Mon idée est effectivement que le consumérisme est un mécanisme de compensation à la pauvreté des relations humaines, et plus singulièrement au sentiment de solitude. Des études ont montré que plus les gens ont une vie sociale pauvre, plus ils considèrent que l’argent est important pour leur bonheur. Imaginez, par exemple, que vous ayez le sentiment que votre quartier est devenu trop dangereux pour sortir à la tombée du jour. Vous allez rester chez vous le soir, vous faire livrer des tas des choses à domicile et meubler votre solitude par toutes sortes de distractions, numériques et autres, qui sont rarement gratuites. L’argent sert à combler un vide social. Autre exemple : les enfants. Je suis d’une génération qui a grandi dans les rues et joué avec une bande d’amis. Aujourd’hui, pour la plupart, les gosses grandissent à la maison en face d’écrans et non plus en face de copains de leur âge. La raison est souvent que les rues sont devenues dangereuses à cause des voitures. Toujours est-il que les enfants devraient avoir une vie libre et autonome en compagnie de leurs amis alors qu’ils ont le plus souvent une vie solitaire et ennuyeuse. Tous ces exemples pour montrer que plus les relations sociales disparaissent, plus l’argent devient important pour compenser.

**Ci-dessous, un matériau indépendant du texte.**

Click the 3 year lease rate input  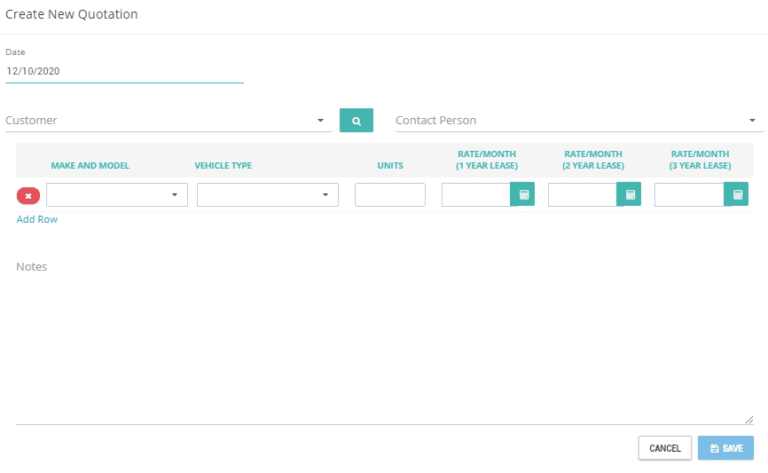coord(689,195)
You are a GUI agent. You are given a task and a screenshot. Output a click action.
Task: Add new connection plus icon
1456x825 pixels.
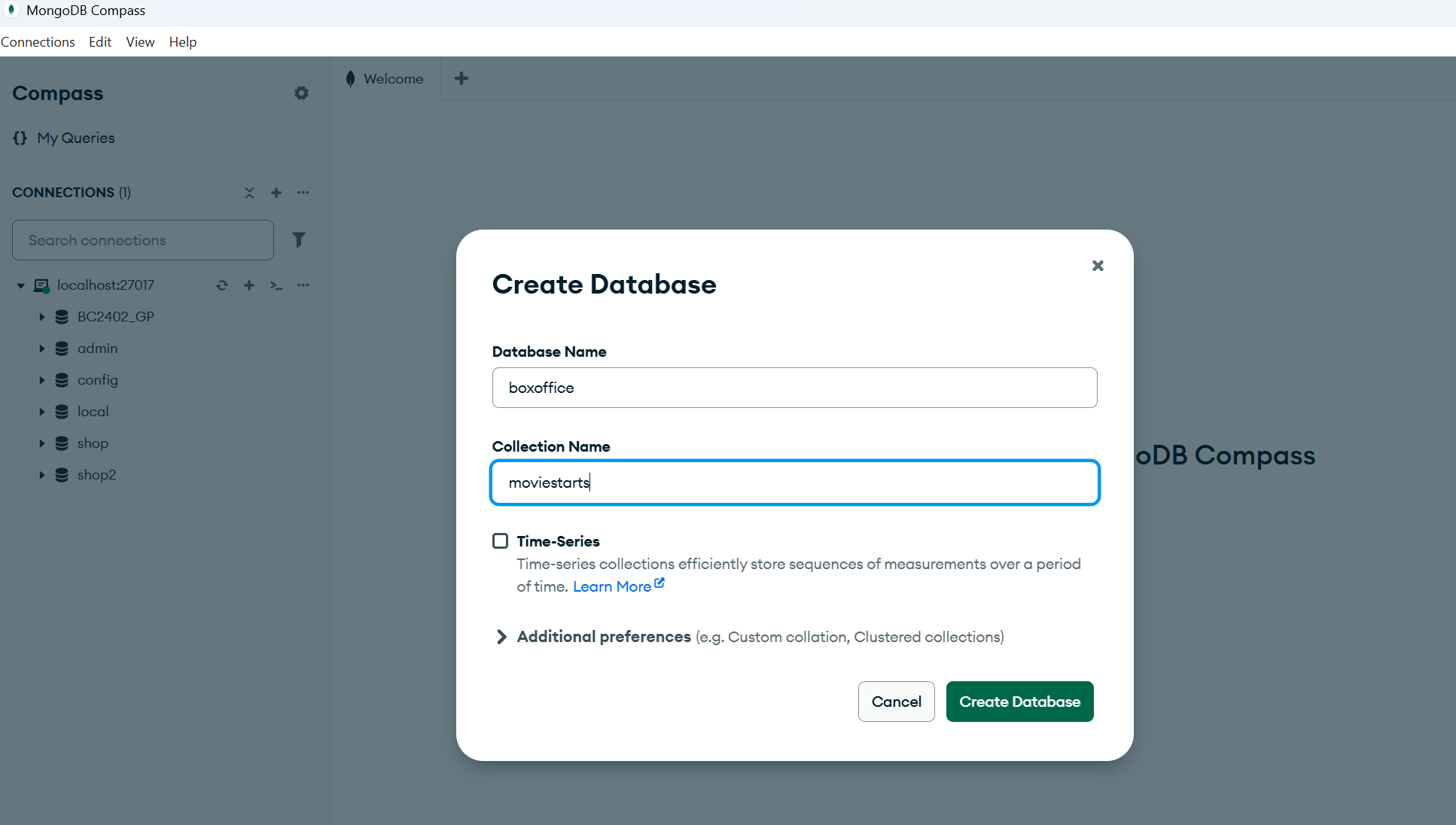click(x=276, y=193)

Une fois oubliées les motivations intrinsèques, il ne reste plus que la culture du stress, qui nous enseigne que le stress est un moyen de gérer les situations, de diriger les personnes, de résoudre les problèmes. C'est la même culture qui dicte la formation des enfants et l'organisation des entreprises.
Les institutions de formation, en particulier l'école et la famille, amplifient, au lieu de les compenser, les retombés fâcheuses que le marché du travail exerce sur la psychologie du temps. Au lieu de produire des individus qui savent vivre bien dans une société de marché, elles produisent des individus dotés d'une culture et de valeurs qui les rendent complètement désemparés face à la compétition et à la pression sur le temps. De cette façon, elles les rendent plus anxieux et plus agressifs, càd plus adaptés à la compétition, mais pas au bien-être.
Une fois aboli le rapport d'écoute avec soi-même, les individus sont plus sensibles aux messages culturels qui proposent l'argent, la consommation et le travail comme seuls échappatoires à leur insatisfaction.
L'homo œconomicus est un individu antisocial : il prend ses décisions en tenant compte seulement des avantages ou des désavantages personnels ; il est complètement dépourvu de dimension éthique, affective ou prosociale. L'homo œconomicus répond à un besoin de sens, parce qu'il donne un sens aux types d'activités et de relations qui sont habituellement les nôtres. Il nous dit que nous agissons ainsi pour des raisons instrumentales, et non parce que ces activités ont une fin en soi.
Les individus plus attachés aux valeurs consuméristes sont moins heureux, plus angoissés, plus irritables, plus exposés à la dépression. De plus ils regardent plus souvent la télévision, consomment plus d'alcool et de drogue et sont en moins bonne santé. En effet ils souffrent plus souvent de complications somatiques, comme la migraine, les troubles digestifs, et présentent un risque plus élevé de maladies cardio-vasculaires.